Internet media company Internet Brands is to be acquired by an affiliate of Hellman & Friedman Capital Partners VI, L.P. in a transaction valued at approximately $640 million. Under the terms of the agreement, Internet Brands stockholders will receive $13.35 in cash for each outstanding share of common stock they own. This price represents a premium of approximately 46.5% over the closing price on September 17, 2010.

The Board of Directors, on the unanimous recommendation of a Special Committee of independent directors, approved the merger agreement and recommends that Internet Brands’ stockholders adopt the merger agreement.

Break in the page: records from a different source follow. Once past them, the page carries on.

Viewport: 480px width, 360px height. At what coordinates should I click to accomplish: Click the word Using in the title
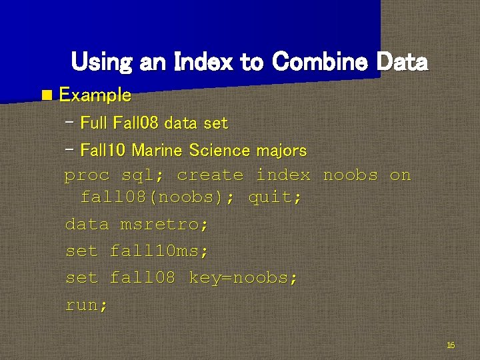coord(101,62)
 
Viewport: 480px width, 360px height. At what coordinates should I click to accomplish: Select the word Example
coord(95,95)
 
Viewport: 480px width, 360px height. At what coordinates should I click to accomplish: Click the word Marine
coord(157,151)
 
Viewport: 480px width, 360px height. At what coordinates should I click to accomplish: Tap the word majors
coord(282,151)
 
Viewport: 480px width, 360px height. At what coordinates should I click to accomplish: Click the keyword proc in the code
coord(87,175)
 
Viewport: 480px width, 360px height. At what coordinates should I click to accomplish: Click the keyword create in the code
coord(210,175)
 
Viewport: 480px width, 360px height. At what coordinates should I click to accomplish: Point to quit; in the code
coord(275,197)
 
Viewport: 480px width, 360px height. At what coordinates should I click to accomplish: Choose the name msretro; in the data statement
coord(164,225)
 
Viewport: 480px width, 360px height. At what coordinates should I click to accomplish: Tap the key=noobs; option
coord(243,278)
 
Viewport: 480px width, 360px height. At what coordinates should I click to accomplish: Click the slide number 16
coord(450,345)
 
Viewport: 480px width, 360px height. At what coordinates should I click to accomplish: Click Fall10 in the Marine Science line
coord(103,151)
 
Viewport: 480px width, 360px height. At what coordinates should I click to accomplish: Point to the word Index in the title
coord(203,62)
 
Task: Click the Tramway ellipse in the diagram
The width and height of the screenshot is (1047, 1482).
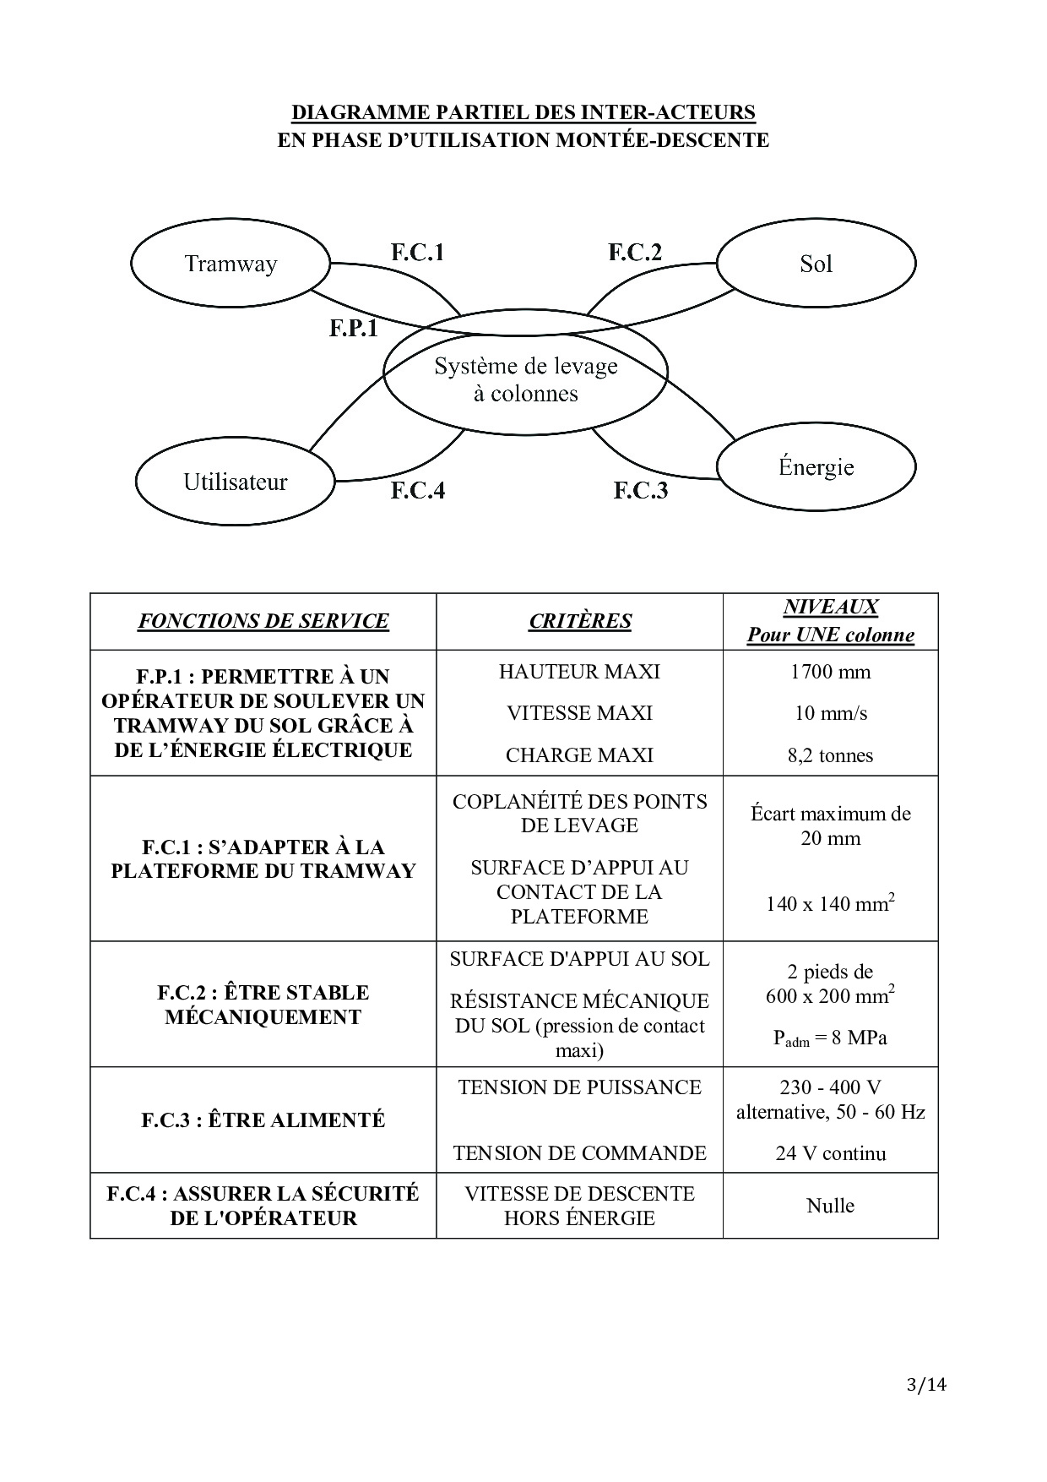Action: coord(230,264)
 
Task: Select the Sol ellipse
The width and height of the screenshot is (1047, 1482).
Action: coord(816,264)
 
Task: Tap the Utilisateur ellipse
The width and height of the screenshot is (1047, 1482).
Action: coord(236,482)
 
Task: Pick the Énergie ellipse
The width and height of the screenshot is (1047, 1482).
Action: coord(816,466)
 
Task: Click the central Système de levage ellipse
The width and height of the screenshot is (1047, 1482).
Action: coord(525,379)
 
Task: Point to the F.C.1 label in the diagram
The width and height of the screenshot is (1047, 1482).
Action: coord(417,252)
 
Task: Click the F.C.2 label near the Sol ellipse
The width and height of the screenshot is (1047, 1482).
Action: coord(635,252)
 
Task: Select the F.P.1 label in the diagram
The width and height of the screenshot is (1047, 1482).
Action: coord(354,328)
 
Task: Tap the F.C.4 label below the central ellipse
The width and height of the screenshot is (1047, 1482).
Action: coord(417,490)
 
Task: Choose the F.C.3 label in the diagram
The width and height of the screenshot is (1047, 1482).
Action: coord(640,490)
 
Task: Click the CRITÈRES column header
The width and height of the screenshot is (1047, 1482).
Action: coord(580,621)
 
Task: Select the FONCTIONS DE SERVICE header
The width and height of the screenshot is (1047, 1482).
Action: coord(263,621)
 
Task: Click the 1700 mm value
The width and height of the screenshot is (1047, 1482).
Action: coord(831,672)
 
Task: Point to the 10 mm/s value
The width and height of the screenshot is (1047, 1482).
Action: coord(831,713)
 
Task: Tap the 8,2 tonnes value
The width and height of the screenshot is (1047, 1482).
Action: coord(831,755)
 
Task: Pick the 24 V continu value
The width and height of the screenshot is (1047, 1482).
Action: coord(831,1153)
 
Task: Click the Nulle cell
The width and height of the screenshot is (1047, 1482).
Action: coord(831,1206)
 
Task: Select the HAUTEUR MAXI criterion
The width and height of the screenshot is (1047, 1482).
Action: coord(580,672)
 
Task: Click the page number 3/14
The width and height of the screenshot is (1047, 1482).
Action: coord(926,1384)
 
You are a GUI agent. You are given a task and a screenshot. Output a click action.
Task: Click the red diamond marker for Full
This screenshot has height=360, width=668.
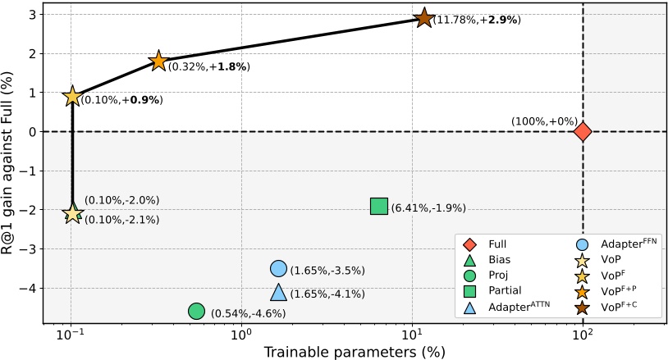[583, 131]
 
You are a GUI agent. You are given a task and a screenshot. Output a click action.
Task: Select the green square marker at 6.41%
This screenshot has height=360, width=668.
[378, 206]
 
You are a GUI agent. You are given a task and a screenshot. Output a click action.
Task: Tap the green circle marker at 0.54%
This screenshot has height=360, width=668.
[196, 311]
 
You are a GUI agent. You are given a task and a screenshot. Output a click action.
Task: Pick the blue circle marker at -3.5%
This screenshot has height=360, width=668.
[278, 268]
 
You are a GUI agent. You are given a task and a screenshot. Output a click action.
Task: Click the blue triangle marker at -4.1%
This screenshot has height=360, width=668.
[278, 293]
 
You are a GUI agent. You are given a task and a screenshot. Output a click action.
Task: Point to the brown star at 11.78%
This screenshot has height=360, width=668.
[423, 18]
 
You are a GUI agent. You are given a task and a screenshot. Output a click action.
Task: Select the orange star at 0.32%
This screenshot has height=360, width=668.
[158, 62]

“We are very happy for our stockholders — this is a great outcome. And we’re excited about continuing to build our business with a great new partner,” said Bob Brisco, CEO of Internet Brands. “We are deeply grateful to those who have shared the journey with us this far. And we are looking forward to the next leg of building a powerful New Media company with our new owners.”

“Internet Brands is a uniquely positioned internet media company,” said Andy Ballard, Managing Director at Hellman & Friedman. “The company has built an impressive platform for branded vertical websites. We look forward to partnering with Bob and the entire Internet Brands team to support the company’s continued success.”

Debt financing commitments have been provided by Bank of America, N.A., BMO Capital Markets, GE Capital and RBC Capital Markets. Idealab, which beneficially owns approximately 19% of Internet Brands’ outstanding common stock and approximately 64% of the voting power of the company, has entered into a voting agreement with an affiliate of Hellman & Friedman relating to the merger agreement. The transaction is subject to stockholder approval, including approval by holders of a majority of the outstanding common stock not owned by Idealab and certain other excluded parties, and customary closing conditions. The transaction is expected to close in the fourth quarter of 2010.

Jefferies & Company, Inc. is acting as exclusive financial advisor and Skadden, Arps, Slate, Meagher & Flom LLP is acting as legal advisor to the Special Committee of the Board of Directors of Internet Brands. Munger, Tolles & Olson LLP is serving as counsel to Internet Brands. Simpson Thacher & Bartlett LLP is serving as counsel to Hellman & Friedman.